As we started running MedCEEP’s Emergency Preparedness Workshops, over and over, we noticed something: the students wanted to talk about the violence they had witnessed or experienced and the resultant trauma. Our program aims to prevent, manage, and promote recovery from trauma and increase youth engagement in violence prevention programs and services. One way we do this is by extending violence prevention services from the hospital setting to pre-hospital settings such as schools or other community settings. In fact, studies show that school-based violence prevention programs are associated with reductions in violent behavior at all grade levels. Effective violence prevention approaches help build resilience and enhance protective factors to overcome social and environmental stressors.

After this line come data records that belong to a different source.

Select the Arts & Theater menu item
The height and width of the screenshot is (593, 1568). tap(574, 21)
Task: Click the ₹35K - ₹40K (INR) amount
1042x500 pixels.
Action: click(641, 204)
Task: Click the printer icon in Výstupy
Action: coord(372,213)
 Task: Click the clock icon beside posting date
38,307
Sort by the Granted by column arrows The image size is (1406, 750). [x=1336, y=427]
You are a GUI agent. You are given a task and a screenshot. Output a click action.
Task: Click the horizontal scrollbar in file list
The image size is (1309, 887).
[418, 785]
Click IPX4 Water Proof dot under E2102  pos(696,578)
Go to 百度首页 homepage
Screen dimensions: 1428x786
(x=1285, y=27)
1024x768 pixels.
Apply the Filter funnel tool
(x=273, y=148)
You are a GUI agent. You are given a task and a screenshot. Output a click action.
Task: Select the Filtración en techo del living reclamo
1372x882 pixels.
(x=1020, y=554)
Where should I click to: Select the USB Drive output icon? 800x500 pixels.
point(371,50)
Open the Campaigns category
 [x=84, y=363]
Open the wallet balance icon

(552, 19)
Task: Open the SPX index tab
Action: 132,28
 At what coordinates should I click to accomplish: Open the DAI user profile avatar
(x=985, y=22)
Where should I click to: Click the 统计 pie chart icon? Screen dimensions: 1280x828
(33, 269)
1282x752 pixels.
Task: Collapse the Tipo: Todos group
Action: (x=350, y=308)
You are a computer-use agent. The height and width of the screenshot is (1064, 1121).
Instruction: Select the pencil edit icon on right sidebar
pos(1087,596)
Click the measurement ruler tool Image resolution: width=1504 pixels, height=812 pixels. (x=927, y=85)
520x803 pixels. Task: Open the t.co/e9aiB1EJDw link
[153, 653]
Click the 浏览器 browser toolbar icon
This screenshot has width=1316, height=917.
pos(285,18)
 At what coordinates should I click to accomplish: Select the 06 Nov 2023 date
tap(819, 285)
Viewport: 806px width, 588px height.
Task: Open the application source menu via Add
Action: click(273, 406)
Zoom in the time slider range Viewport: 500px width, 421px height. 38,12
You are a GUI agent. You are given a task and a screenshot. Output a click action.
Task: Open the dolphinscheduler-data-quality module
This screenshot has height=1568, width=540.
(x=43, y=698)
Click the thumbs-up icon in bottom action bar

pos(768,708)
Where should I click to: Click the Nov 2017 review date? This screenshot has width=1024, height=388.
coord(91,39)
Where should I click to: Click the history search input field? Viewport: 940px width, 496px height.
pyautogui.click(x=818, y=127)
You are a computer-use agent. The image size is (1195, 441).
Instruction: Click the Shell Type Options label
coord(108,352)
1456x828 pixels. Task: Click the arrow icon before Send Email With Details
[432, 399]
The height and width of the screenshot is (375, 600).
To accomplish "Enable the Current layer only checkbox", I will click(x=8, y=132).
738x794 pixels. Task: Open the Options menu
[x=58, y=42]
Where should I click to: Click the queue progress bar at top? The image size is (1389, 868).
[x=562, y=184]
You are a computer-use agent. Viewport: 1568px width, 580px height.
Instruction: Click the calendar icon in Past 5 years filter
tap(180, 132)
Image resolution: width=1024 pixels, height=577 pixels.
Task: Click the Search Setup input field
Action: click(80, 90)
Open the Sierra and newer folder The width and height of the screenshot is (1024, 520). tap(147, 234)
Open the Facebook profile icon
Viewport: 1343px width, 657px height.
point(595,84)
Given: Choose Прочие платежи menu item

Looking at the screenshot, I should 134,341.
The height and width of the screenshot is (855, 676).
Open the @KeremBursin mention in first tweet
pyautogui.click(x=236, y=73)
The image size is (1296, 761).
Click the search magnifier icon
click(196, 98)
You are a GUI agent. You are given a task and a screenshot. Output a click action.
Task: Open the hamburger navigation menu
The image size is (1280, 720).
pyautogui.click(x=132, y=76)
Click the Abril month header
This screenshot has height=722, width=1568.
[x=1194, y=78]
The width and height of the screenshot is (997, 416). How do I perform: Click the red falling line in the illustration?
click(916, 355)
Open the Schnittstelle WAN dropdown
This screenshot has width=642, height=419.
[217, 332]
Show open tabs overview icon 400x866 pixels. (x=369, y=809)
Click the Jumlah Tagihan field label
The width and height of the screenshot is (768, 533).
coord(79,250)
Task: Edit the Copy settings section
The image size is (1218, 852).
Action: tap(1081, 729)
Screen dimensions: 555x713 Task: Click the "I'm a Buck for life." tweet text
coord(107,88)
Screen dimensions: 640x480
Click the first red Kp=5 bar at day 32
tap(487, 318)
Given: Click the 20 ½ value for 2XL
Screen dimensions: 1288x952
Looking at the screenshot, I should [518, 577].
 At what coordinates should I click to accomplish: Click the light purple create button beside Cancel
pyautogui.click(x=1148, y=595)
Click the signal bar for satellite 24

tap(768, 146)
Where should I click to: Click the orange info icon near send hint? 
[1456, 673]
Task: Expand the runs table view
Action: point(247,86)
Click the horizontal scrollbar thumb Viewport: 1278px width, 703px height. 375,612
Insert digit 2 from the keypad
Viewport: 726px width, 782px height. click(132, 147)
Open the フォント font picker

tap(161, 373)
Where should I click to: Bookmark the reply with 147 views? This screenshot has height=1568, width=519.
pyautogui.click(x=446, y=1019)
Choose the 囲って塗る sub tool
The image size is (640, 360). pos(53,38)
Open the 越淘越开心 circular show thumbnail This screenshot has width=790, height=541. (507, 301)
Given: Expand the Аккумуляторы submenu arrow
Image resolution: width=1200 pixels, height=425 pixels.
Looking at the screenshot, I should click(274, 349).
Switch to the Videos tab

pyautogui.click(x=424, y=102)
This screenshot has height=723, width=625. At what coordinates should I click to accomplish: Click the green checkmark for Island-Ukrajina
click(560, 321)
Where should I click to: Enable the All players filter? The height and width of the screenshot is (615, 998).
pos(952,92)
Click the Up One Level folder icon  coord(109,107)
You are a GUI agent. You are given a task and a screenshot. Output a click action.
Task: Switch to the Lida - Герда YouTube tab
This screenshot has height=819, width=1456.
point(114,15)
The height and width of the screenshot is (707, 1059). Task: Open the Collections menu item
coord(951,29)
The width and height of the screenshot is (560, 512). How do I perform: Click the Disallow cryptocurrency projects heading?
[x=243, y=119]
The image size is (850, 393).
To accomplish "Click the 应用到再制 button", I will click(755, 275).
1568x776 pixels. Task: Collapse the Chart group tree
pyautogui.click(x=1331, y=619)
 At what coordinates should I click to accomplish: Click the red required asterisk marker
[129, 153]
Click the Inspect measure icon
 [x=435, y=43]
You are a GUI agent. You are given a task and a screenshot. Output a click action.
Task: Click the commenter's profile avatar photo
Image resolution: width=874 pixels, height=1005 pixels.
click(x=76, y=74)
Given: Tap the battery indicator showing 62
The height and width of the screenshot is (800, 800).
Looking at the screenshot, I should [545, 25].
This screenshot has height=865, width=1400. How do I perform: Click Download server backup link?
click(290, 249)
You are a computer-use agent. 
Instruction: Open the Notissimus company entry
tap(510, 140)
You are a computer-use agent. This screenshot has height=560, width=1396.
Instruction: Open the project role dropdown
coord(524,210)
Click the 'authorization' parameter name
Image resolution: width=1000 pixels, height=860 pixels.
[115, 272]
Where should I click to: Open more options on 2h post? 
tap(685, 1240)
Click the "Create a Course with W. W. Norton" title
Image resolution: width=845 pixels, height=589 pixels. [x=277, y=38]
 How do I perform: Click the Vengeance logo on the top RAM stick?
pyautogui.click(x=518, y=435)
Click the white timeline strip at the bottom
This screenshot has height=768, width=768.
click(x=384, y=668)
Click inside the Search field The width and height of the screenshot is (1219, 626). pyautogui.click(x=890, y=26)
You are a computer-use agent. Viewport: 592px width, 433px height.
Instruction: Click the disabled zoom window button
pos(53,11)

These evidence-based approaches include encouraging participation in peer groups, school activities, and communities that emphasize positive social norms; providing supportive relationships with adults; and enhancing competence in cognitive, social, and emotional skills. TRAP Violence incorporates these resilience-building strategies.
We are currently offering single-day workshops, during which youth are introduced to workshop facilitators (behavioral health counselors, clinical social workers, violence recovery specialists, and trauma/emergency room physicians) via a 30-minute icebreaker. A presentation is given by a facilitator; often the subject is suggested by the school based on recent interactions between youth. Participants then break into small groups to discuss how they would respond to common scenarios that lead to violent outcomes. A student spokesperson is selected by each small group to summarize relevant techniques proposed by students, as well as resources suggested by their facilitator. The facilitators then close out with summarized take-home learning objectives and evidence-based resources for mental health crisis response, community safety techniques, and conflict mitigation skills. Mental health professionals are present during all sessions for students who may become triggered by content.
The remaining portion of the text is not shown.